Avant cette ICO, Golix avait levé un financement initial de 30 000 USD en mai 2015, ainsi qu’un montant non divulgué de capital-risque de Taurai Chinyamakobu – un investisseur – en décembre 2016.

2. BlockBank, 12 M $

BlockBank est une banque Blockchain britannique ayant pour objectif de «révolutionner le secteur bancaire». Fondée par Adam Cuffe et Yusuf Sozi en 2017, la banque est célèbre pour avoir récemment acheté une part dans la Spire Bank au Kenya .

La clôture de l’ICO en cours de la banque est prévue pour le 28 octobre 2018. Toutefois, Blockbank a déclaré qu’une quantité de 12 830 000 dollars de leurs jetons BBRT avait déjà été vendue au cours de la phase précédente de  l’ICO. Bien que non basé en Afrique, BlockBank a le continent africain parmi ses marchés clés – avec le Kenya et l’Ouganda en tête de leurs cibles.

3. Kora Networks, 12 M $

Kora Networks, dont le siège social est situé à New York, «fournit les outils nécessaires pour créer un écosystème autonome et appartenant à la communauté pour la circulation et l’accumulation de capital». La startup, fondée en 2017 par Dickson Nsofor, a réalisé son premier investissement en juillet dernier.

Elle a ensuite été lancée au Nigeria en mars 2018 avant de mettre ses( jeton en vente en mai 2018. Selon son profil sur « ICO Drops« , Kora Networks a levé 12 000 000 USD.

Selon son white Paper, la startup se penche sur le marché sub-saharien pour le moment, avant l’expansion mondiale prévue pour mai 2019.

4. SureRemit, 7 M $

SureRemit, dont le siège social est situé à San Francisco, est un «écosystème pour les envois de fonds non monétaires » qui repose sur la technologie Blockchain. À l’heure actuelle, SureRemit répertorie le Nigeria, le Kenya, l’Égypte, les Émirats arabes unis et l’Arabie saoudite comme pays où ils sont actifs.
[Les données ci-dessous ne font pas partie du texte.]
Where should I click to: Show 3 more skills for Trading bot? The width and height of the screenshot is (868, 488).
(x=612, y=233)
La start-up, créée en 2017 par Adeoye Ojo, a lancé une ICO vers la fin de l’année 2017, qui s’est achevé en janvier 2018, et a permis de lever 7 millions de dollars. Une grande partie des jetons RMY vendus au cours de l’ICO ont été aquis par Hashed, un fonds d’actifs cryptographiques, un accélérateur de projet et un bâtisseur de communautés basé en Corée du Sud et à San Francisco.

5. Humaniq, 5,2 M $

Humaniq est une société fintech basée à Londres qui fournit des services financiers de nouvelle génération à l’aide de son application mobile basée sur Blockchain.
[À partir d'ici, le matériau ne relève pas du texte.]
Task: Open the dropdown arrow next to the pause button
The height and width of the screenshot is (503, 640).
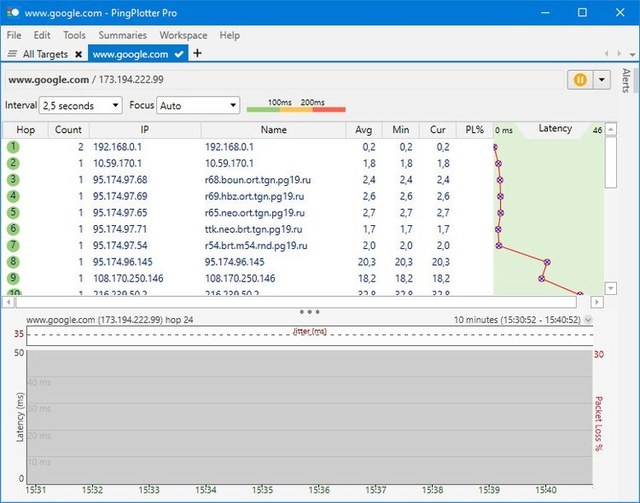Action: pos(601,79)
Fondé en décembre 2016 par Alex Fork, Humaniq est présent dans au moins 10 pays africains, dont l’Ouganda, le Kenya, la Tanzanie, l’Afrique du Sud, le Rwanda et d’autres. Bien qu’ils opèrent également en Amérique latine et du Nord, en Europe et en Asie.

En avril 2017, la startup a annoncé qu’elle avait collecté 5,2 millions de dollars, avec plus de 11 600 participants et une contribution moyenne de 430 dollars par participant.

6. Wala, 1,2 M $

Wala, dont le siège social se trouve à Cape Town, est une «application sans frais» financée par leur crypto-monnaie, Dala. Il est actuellement disponible en Afrique du Sud, au Zimbabwe et en Ouganda. Fondée en 2015 par Samer Saab et Tricia Martinez, Wala a collecté 1,2 million de dollars  en décembre dernier.

Avant cela, la startup avait organisé une vente privée en janvier 2016, à laquelle avaient participé deux investisseurs non identifiés. Cela a été suivi par un tour de table organisé en 2017 par Newtown Partners – une société de capital-risque basée au Cap.